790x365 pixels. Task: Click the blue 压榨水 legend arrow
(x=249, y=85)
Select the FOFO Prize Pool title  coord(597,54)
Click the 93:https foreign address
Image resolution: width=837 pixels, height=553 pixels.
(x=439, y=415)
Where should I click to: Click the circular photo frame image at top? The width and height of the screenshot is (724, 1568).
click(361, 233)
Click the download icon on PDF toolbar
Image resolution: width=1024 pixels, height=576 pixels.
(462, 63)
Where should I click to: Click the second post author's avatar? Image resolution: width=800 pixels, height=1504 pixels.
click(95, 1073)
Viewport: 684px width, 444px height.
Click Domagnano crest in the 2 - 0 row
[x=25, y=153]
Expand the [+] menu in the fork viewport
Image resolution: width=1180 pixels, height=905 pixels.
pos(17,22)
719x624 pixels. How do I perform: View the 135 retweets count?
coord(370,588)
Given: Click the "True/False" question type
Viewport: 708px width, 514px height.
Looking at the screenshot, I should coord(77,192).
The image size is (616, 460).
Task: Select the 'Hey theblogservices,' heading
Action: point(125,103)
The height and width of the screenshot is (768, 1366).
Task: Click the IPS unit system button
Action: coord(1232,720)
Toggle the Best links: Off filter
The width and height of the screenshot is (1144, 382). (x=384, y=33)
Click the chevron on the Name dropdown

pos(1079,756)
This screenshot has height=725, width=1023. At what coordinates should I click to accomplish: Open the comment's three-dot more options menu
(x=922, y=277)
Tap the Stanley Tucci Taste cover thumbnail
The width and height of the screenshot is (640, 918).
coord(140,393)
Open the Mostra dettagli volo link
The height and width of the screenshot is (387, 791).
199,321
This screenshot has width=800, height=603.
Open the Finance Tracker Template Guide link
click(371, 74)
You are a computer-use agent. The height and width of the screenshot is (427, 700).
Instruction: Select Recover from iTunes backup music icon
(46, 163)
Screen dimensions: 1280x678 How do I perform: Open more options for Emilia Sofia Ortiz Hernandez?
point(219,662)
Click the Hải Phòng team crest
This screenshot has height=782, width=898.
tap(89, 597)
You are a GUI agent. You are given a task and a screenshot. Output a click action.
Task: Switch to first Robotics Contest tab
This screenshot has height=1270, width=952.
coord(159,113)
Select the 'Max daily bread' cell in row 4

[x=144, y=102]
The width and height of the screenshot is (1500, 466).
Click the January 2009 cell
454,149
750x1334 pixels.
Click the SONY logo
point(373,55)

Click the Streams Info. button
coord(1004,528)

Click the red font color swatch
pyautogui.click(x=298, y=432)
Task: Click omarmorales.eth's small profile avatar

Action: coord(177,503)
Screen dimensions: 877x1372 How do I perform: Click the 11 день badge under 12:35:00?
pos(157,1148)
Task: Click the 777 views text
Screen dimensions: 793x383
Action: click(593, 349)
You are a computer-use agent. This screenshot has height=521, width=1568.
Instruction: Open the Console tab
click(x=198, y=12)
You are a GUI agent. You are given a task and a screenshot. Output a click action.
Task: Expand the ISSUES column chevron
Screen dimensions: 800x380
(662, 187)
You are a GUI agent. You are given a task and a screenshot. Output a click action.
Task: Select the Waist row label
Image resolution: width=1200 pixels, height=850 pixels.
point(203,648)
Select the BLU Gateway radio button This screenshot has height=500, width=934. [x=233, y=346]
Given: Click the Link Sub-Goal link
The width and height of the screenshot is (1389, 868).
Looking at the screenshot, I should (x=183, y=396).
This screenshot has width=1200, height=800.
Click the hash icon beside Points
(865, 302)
● ● ● ● ● ● ●
Exercise goal:
Filter the records for the string "Expand" and copy every line that holds it.

Response:
Expand the [+] menu in the fork viewport
Task: Expand the ISSUES column chevron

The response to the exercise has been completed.